Ramesh Chandra 12670.49 2092.57
Saurabh Tayal 539.32 1718.56
Chetan R Shah 327.3 1694.89
Ajay Kumar Choudhary 191.96 763.92
Suresh Sharma 606.32 706.91
Rajkumar Saraf 194.53 591.56
Dilawar Singh Arora 141.84 580.93
Rishi Agarwal, Saket Agarwal 930.31 527.82
Nimesh N Kampani 1099.42 521.81
Lalit Gandhi, O P Monga, Naina Shah and Nathubhai 105.92 518.35
TOP GAINERS IN (RS)

Wealth (Rs CR)

change*

Mukesh Ambani 76509.22 31963.12
Anil Agarwal 31901.87 20014.73
Azim Premji 59557.01 17362.28
Ramesh Chandra 12670.49 12092.61
Sunil Mittal 35034.24 8737.71
Kumar Mangalam Birla 11981.71 3449.07
Y K Hamied 7399.5 3213.05
Rahul Bajaj 7888.7 3158.12
Dilip S Shanghvi 11294.79 3050.47
Burman Family 6771.14 2785.33
* Over Previous year

A new feature of the list this year is the addition of people who do not run companies but who have invested well on the market, the cut-off being those who own over 1 per cent in various companies. Rakesh Jhunjhunwala and his family, with wealth of Rs 1,400 crore, tops the list of investor billionaires – no surprises there. But investor Nemish Shah, too, joins the big league with a net worth of Rs 158 crore.

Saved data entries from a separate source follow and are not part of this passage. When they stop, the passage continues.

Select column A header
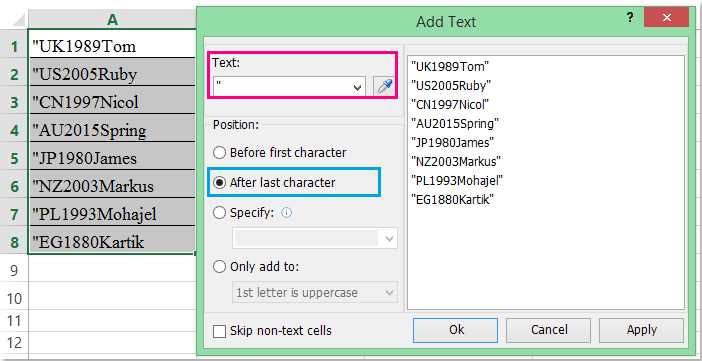The width and height of the screenshot is (702, 361). 112,19
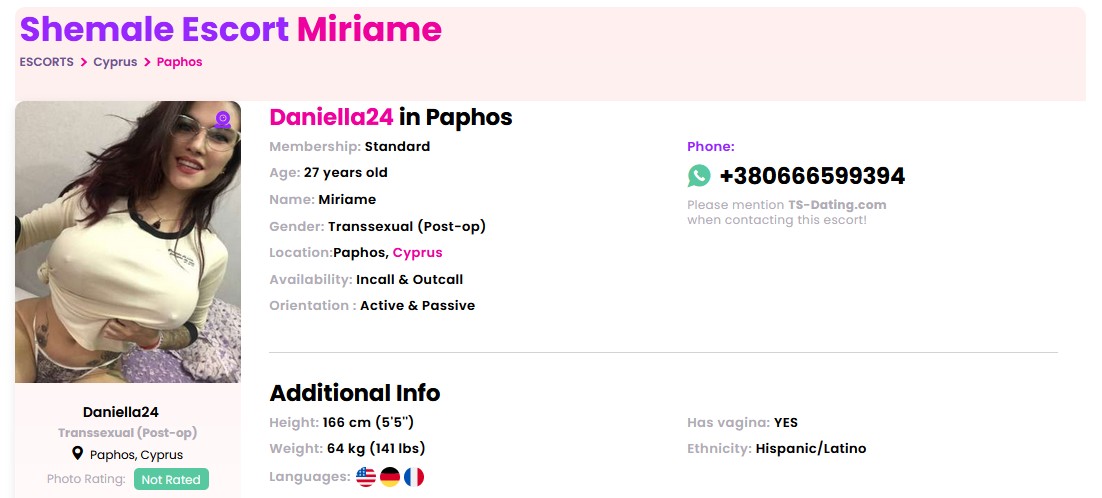
Task: Click the Daniella24 name below the photo
Action: pyautogui.click(x=120, y=412)
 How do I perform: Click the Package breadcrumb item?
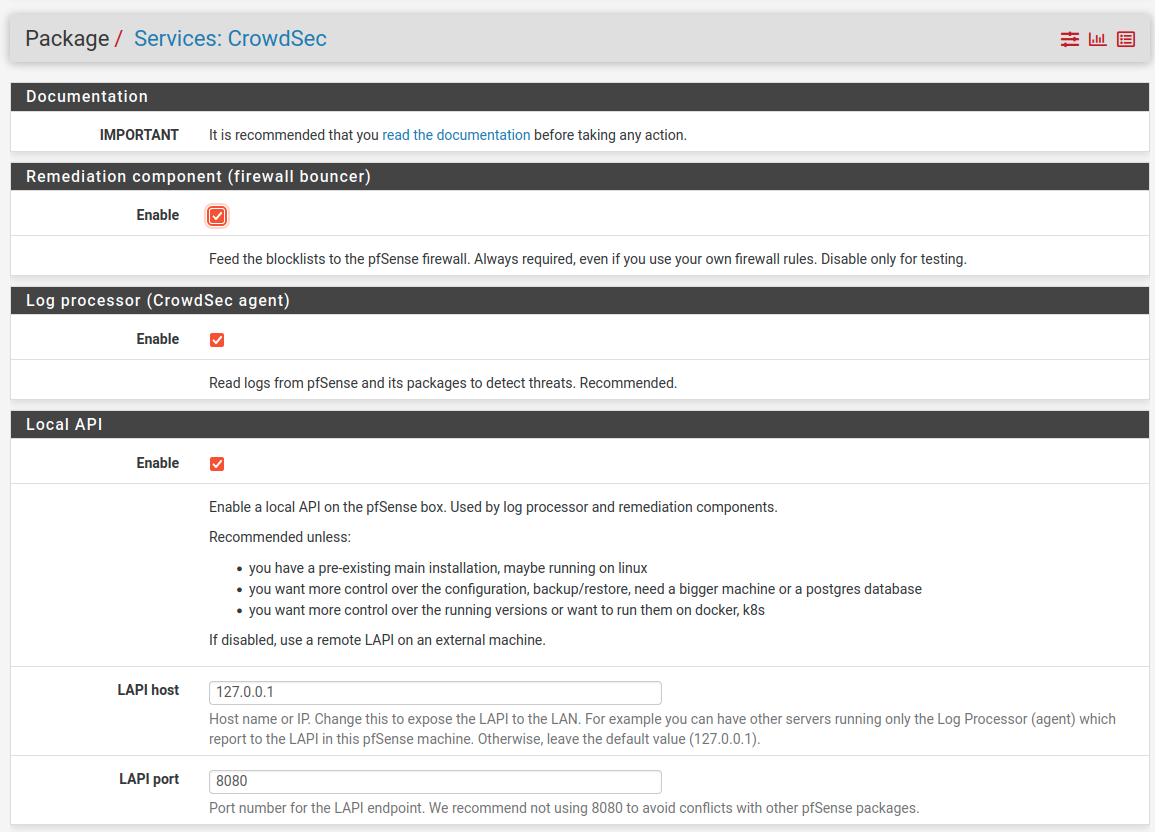[x=67, y=38]
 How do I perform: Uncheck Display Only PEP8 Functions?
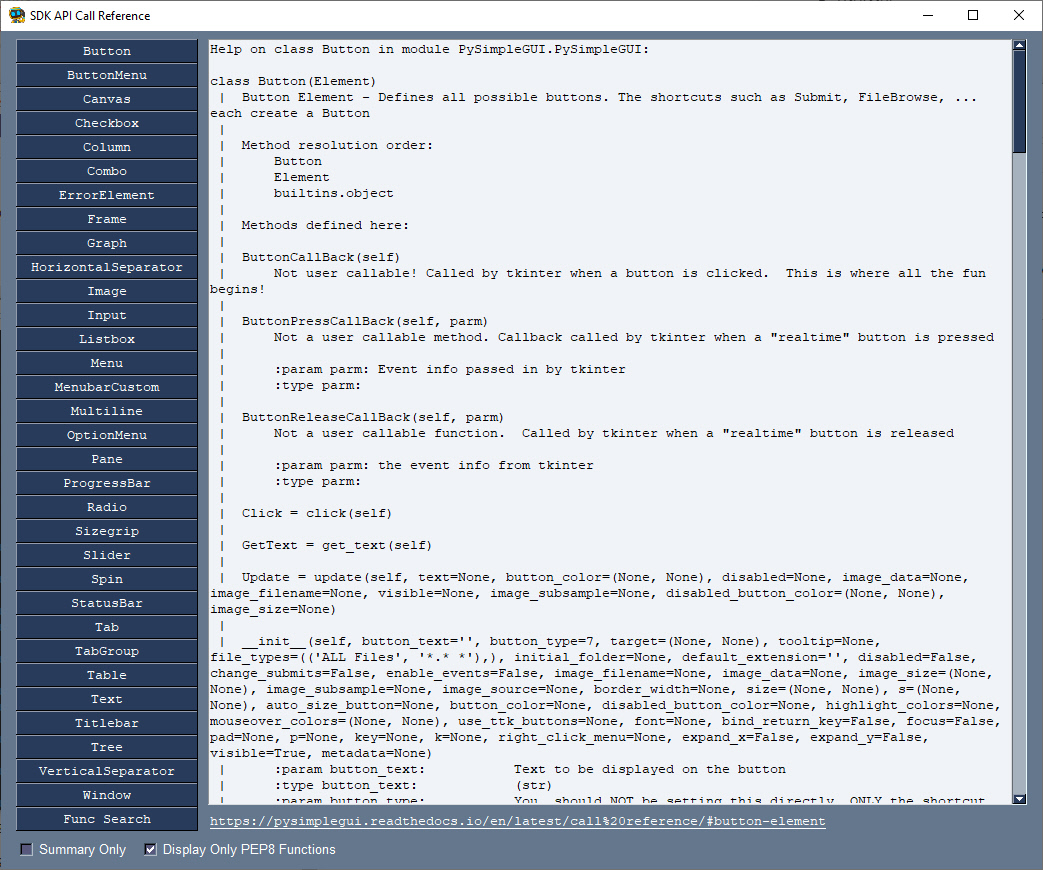pos(151,850)
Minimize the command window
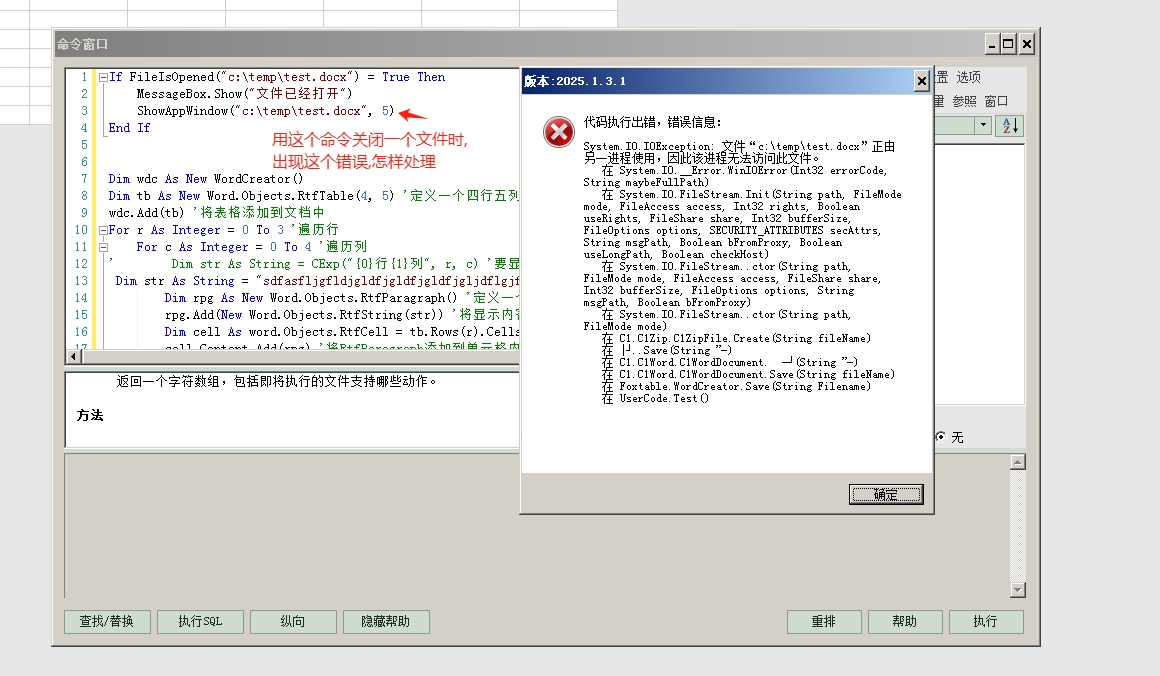The height and width of the screenshot is (676, 1160). click(991, 44)
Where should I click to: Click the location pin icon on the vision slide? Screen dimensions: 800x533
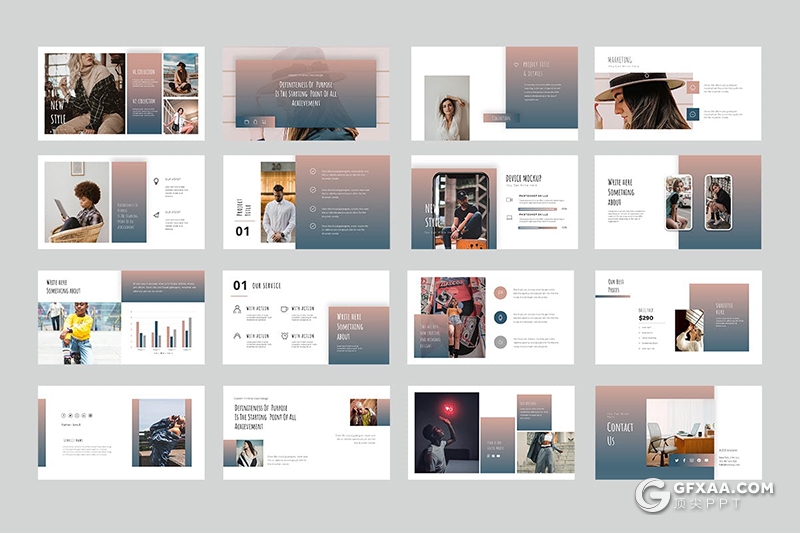(155, 181)
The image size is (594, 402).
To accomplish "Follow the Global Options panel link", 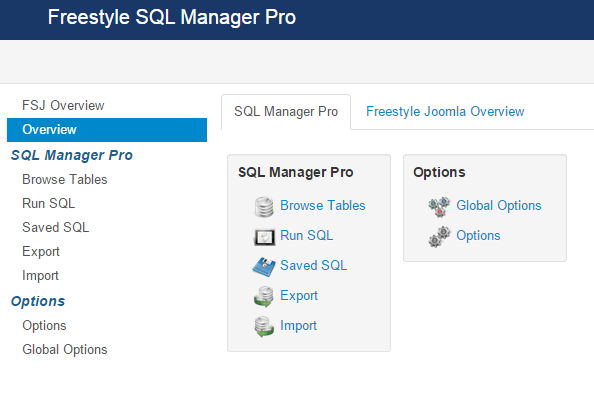I will coord(499,205).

While there are 86 new entrants in the 2006 list, Jet Airways Chairman Naresh Goyal is the most prominent of the losers. The promoter of India’s largest airline, who listed Jet last year to become the wealthiest new billionaire, has lost about Rs 4,500 crore on account of the Jet-Sahara episode and the downturn in airline fortunes. The other major losers in what has been a bull market are the promoters of Ranbaxy, who lost Rs 1,560 crore, and Habil Khorakiwala of Wockhardt who lost Rs 1,066 crore. In other words, your wealth is going to take a big hit if your company hits squally weather – whether because of bad business decisions or simply bad luck.

At the end of the day, then, the message is a good one for the system: run a company well, add value to the economy, share your wealth with other investors – and you will be rewarded with undreamt of riches.